Ces voyages, souvent présentés comme immersifs et respectueux de l’environnement, attirent une clientèle sensible à la nature. Les compagnies mettent en avant des protocoles stricts : limitation du nombre de passagers à terre, utilisation de carburants alternatifs ou encore contrôle rigoureux des débarquements. Pourtant, ces mesures sont plus qu’insuffisantes pour compenser l’impact global de cette industrie sur des écosystèmes aussi fragiles …

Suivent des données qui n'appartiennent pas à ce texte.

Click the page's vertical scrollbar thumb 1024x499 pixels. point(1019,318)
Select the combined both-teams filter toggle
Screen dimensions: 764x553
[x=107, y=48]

Un impact écologique dévastateur
Les navires de croisière, même modernisés, restent extrêmement polluants. Ils rejettent des émissions massives de CO2, perturbent la faune locale et favorisent l’introduction d’espèces invasives. Les eaux de l’Arctique et de l’Antarctique, déjà bouleversées par le dérèglement climatique, subissent alors des pressions supplémentaires.
Ironie du sort, le succès des croisières polaires repose sur un attrait morbide : le tourisme de la « dernière chance ». Voir la banquise avant qu’elle ne disparaisse, observer les ours blancs avant qu’ils ne s’éteignent… Les voyageurs participent plus ou moins « involontairement » à l’accélération d’un processus qu’ils déplorent bien souvent.
Il suffit de visionner la publicité ci-dessus pour se rendre compte de l’absurdité de ces croisières. Quand je visionne cette pub, j’ai l’impression d’être dans un film américain dystopique type Elysium dans lequel on contemple un désastre passé depuis une base extérieure et protégée. Le contraste est affligeant. D’autant qu’ici, on ne contemple pas les destructions du passé mais bien le désastre en cours…
Une incohérence totale
Comment concilier discours écologique et promotion de telles expéditions ? Les entreprises vantent des « croisières responsables« , alors qu’elles exploitent des régions déjà vulnérables et demeurent un des moyens de transport parmi les plus polluants. On interdit les voitures en centre-ville, on blâme l’avion, mais on continue à développer des voyages dans les lieux les plus précieux de notre planète. J’avoue que parfois je désespère. Plutôt que de faire appel à la raison, on met en avant qu’on en a envie, que c’est peut-être la dernière fois qu’on pourra voir cette biodiversité et ces paysages magnifiques. Les mots me manquent !
Le boom des croisières, notamment aux pôles, illustre bien un paradoxe de notre époque : vouloir explorer la nature tout en contribuant à sa destruction. Si rien ne change, ces destinations ne seront bientôt plus qu’un souvenir. Réguler ce tourisme, voire en limiter l’accès, devient réellement impératif. On va me taxer d’être partisan d’une écologie punitive. Mais NON! C’est juste du pragmatisme et je pense, un peu de bon sens.